(Collected data)
------------------------------------------------------------

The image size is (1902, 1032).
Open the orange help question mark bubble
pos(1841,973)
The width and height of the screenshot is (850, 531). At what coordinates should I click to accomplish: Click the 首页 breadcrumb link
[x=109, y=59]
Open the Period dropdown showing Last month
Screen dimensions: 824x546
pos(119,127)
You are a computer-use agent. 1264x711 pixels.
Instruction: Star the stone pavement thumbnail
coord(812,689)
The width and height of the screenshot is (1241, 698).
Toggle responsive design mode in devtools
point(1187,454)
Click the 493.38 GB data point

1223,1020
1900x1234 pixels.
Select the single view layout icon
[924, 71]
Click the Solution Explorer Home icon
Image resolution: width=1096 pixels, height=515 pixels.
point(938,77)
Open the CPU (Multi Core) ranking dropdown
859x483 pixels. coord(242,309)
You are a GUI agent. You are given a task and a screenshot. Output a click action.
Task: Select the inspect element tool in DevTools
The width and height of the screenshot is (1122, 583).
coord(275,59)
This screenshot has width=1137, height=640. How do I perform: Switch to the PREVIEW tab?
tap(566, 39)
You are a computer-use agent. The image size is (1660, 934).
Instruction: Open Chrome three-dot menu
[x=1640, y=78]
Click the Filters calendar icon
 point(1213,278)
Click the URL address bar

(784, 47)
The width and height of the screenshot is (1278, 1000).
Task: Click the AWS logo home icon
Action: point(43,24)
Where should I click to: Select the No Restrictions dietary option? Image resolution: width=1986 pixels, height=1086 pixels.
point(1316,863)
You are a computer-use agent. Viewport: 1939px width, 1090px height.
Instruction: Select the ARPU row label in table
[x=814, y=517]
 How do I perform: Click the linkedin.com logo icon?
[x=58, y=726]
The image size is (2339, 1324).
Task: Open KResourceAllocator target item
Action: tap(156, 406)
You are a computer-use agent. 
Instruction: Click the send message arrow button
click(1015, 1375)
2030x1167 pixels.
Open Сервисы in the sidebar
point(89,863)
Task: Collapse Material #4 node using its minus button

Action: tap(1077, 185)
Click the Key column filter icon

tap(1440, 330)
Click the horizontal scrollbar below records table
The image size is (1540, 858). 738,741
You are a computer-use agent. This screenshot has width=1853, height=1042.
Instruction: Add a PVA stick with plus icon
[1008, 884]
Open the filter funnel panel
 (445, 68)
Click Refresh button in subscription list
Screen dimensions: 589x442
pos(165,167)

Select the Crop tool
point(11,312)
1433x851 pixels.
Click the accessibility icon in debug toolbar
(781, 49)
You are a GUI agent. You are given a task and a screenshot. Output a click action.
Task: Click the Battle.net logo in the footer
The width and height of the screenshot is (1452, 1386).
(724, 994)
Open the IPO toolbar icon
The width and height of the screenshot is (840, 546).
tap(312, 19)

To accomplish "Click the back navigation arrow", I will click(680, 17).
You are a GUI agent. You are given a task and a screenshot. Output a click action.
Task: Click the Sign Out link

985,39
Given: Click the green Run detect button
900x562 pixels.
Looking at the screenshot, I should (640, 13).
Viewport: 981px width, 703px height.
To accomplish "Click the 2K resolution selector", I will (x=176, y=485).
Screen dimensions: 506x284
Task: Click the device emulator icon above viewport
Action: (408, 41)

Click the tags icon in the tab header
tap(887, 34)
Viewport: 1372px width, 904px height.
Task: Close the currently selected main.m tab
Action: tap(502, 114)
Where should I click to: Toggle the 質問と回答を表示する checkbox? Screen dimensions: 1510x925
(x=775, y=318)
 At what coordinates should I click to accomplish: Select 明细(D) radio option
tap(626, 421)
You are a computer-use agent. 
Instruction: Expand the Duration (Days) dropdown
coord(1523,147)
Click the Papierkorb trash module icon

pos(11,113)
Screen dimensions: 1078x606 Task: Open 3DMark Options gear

------------------------------------------------------------

▸ Work instructions
Please retype the top of the data exactly, down to and including the line that holds "Task: Select the", and nothing further.

▸ Reply to the task
The image size is (1902, 1032).
Open the orange help question mark bubble
pos(1841,973)
The width and height of the screenshot is (850, 531). At what coordinates should I click to accomplish: Click the 首页 breadcrumb link
[x=109, y=59]
Open the Period dropdown showing Last month
Screen dimensions: 824x546
pos(119,127)
You are a computer-use agent. 1264x711 pixels.
Instruction: Star the stone pavement thumbnail
coord(812,689)
The width and height of the screenshot is (1241, 698).
Toggle responsive design mode in devtools
point(1187,454)
Click the 493.38 GB data point

1223,1020
1900x1234 pixels.
Select the single view layout icon
[924, 71]
Click the Solution Explorer Home icon
Image resolution: width=1096 pixels, height=515 pixels.
point(938,77)
Open the CPU (Multi Core) ranking dropdown
859x483 pixels. coord(242,309)
You are a GUI agent. You are given a task and a screenshot. Output a click action.
Task: Select the inspect element tool in DevTools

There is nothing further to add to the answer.